In the present work, a number of ideas were presented that can lead to an efficient parallel implementation of the PSO technique. The need for parallelization of the method is great, as it is an iterative process involving repeated operations on vectors and these operations for large problems may require significantly large computational time. In the current work, a technique of propagating the best particles between computing units as well as a termination rule of the overall process was introduced. In the case of the propagation of the best particles from the experiments carried out, it appears that it is more efficient to send between the computing units more than the best particle. Furthermore, the propagation method between parallel computing units did not have a drastic effect on the efficiency and speed of the method, although the 1-to-N propagation method appeared to have slightly better results. Furthermore, the increase of the parameter \(N_{P}\) from one to five decreased the required number of function calls. However, the biggest gain from using the method lies in the increase in parallel processing units. From the experiments performed, it is evident that as parallel processing units increase, the total function calls required to find the global minimum decreases almost for every objective function. In addition, the increase in parallel processing units improved to some extent the efficiency of the method in finding the global minimum. The effectiveness of the proposed method was also shown in the comparison between its serial version and two other widely available techniques in the relevant literature. In this comparison, the serial version of the method required significantly fewer function calls to find each global minimum. Overall, the main contributions of the proposed method are: the velocity calculation mechanism, the propagation among parallel computing units, and the termination rule representing an innovative technique in improving the performance of the algorithm.
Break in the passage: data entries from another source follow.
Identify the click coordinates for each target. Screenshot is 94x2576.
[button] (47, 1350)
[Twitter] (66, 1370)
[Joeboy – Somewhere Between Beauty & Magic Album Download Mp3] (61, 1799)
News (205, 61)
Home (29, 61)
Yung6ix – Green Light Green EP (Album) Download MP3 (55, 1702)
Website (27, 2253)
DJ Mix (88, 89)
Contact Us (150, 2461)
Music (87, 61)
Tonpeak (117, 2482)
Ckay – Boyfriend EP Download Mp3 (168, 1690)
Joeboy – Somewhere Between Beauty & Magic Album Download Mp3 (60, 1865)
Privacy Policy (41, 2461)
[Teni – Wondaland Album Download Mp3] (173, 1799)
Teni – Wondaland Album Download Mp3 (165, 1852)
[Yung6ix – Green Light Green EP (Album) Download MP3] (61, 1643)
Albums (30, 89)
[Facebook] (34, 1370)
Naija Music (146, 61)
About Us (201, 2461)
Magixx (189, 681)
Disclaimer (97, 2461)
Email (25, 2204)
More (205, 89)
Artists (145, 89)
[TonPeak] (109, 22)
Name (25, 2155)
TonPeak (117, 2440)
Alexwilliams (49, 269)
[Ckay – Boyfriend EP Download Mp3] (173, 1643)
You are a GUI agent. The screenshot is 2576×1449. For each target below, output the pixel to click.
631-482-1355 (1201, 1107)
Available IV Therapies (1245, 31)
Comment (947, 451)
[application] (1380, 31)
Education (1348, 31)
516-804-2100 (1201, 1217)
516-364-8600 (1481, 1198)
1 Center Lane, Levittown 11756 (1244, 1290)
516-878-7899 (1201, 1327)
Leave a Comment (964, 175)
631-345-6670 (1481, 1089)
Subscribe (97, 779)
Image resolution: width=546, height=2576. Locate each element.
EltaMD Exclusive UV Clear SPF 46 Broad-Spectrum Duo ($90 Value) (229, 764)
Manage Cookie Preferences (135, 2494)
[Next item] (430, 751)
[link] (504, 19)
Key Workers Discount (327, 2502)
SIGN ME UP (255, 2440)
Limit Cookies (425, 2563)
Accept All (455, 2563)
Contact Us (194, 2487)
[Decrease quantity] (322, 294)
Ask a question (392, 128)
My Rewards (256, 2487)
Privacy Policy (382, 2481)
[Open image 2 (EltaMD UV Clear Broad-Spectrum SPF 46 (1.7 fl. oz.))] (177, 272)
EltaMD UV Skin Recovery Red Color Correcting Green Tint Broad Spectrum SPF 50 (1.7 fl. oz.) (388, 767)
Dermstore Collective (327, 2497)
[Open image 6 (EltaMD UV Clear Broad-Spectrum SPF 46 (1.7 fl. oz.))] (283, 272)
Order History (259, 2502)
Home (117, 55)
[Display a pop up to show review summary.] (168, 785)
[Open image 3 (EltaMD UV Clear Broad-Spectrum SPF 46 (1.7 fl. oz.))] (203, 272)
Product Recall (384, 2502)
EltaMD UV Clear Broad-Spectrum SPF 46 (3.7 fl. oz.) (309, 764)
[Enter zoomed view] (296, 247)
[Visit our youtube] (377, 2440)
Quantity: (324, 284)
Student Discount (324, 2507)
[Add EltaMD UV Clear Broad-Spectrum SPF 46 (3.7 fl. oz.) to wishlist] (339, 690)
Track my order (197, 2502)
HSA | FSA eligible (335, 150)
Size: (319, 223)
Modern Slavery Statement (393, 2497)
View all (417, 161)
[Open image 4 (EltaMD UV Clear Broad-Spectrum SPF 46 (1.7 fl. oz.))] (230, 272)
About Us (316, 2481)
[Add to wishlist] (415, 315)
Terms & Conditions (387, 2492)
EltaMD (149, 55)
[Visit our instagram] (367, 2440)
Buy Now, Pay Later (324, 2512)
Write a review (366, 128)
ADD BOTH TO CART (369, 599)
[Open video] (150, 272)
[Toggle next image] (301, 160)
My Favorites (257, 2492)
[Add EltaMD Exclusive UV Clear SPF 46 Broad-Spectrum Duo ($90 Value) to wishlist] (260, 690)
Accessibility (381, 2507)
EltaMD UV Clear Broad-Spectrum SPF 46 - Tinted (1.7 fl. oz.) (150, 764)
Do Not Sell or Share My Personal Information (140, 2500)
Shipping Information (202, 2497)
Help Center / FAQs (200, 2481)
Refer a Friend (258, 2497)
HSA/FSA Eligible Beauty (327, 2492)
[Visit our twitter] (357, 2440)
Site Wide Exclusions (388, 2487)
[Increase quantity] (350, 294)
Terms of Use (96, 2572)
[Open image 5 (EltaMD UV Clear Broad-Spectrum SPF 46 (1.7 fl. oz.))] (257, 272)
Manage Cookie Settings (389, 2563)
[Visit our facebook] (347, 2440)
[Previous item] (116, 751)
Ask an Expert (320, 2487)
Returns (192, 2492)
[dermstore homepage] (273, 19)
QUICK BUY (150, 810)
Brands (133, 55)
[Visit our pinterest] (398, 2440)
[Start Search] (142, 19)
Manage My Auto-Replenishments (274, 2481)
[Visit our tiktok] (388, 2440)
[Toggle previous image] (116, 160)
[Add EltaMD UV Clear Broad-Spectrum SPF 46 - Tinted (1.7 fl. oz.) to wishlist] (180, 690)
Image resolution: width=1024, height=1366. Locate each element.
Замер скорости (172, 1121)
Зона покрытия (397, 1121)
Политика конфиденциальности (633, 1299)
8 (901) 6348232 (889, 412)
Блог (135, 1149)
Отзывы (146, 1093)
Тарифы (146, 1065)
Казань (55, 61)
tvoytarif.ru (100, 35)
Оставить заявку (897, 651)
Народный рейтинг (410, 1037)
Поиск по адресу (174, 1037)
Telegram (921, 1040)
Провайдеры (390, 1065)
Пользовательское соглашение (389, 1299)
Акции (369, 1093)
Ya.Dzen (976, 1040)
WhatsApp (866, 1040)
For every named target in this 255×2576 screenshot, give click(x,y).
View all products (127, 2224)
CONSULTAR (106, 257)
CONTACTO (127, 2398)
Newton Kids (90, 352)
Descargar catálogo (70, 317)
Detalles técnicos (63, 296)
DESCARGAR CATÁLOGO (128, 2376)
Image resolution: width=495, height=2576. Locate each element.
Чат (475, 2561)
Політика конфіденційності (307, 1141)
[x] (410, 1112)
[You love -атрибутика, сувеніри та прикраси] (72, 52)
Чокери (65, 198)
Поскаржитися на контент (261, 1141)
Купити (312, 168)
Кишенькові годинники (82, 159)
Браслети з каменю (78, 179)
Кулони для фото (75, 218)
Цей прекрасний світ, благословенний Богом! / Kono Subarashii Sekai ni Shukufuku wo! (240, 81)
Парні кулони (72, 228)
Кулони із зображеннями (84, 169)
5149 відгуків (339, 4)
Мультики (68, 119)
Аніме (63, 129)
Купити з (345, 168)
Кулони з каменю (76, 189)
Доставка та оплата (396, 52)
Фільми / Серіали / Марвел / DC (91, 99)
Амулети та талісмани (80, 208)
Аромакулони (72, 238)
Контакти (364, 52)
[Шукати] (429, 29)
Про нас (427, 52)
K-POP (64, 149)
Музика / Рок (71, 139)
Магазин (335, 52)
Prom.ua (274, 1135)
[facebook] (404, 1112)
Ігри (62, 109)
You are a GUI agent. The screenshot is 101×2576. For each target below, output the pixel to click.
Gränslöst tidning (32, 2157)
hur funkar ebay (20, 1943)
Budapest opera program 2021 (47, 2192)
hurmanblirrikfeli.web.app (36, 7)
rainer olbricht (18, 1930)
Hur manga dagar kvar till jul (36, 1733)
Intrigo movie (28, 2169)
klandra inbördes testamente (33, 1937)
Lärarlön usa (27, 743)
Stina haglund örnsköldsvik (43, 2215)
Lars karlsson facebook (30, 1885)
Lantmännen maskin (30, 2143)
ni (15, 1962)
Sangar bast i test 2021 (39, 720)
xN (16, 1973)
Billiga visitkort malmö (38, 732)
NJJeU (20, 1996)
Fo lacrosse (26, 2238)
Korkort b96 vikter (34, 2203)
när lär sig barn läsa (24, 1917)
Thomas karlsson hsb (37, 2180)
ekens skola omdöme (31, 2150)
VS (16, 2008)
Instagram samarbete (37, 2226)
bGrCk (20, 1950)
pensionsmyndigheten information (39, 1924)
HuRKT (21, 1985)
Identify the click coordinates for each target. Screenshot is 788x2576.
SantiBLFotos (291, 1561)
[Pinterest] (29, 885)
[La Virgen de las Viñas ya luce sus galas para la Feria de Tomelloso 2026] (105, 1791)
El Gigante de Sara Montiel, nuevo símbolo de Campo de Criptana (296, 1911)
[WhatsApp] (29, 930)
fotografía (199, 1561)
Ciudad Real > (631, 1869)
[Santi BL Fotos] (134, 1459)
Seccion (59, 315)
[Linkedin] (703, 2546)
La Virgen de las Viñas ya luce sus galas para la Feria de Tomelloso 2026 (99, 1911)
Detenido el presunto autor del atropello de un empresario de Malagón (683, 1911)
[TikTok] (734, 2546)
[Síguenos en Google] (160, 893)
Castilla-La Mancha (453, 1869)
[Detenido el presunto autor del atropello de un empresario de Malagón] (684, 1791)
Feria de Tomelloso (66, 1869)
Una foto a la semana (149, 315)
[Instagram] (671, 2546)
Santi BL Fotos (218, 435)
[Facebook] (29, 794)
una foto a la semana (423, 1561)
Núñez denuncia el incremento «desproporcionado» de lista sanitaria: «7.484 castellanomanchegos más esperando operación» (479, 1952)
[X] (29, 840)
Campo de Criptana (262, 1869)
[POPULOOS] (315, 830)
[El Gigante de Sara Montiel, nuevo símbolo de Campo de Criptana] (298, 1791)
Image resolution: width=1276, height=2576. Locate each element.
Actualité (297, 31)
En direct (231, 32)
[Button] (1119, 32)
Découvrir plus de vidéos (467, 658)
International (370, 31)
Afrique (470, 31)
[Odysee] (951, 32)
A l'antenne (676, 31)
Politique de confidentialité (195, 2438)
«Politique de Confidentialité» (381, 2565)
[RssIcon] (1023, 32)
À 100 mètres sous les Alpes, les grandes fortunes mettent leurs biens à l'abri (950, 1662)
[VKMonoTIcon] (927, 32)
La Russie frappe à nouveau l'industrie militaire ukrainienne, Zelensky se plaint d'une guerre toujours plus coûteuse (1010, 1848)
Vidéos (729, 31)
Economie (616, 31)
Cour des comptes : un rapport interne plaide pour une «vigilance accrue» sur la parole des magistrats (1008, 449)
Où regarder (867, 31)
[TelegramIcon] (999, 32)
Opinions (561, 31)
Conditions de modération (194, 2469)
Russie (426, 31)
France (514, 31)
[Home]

On a percentage basis, the proposed technique significantly outperforms the other two compared global optimization techniques. The serial version of the proposed technique reduces the required number of function calls by 22–28% compared to the genetic algorithm and the particle swarm optimization techniques, respectively. However, with the use of more processing units, the reduction in the number of function calls reaches approximately 70%. Furthermore, from the relevant experiments done on the actual execution time, it appears that any doubling of parallel processing threads halves the required execution time required to find the global minimum.

In the future, the important work done in the parallelization of the PSO technique can be continued with the use of new termination rules that will be suitable for execution in parallel computing environments, but also a possible extension of the best particle propagation techniques between parallel computing units.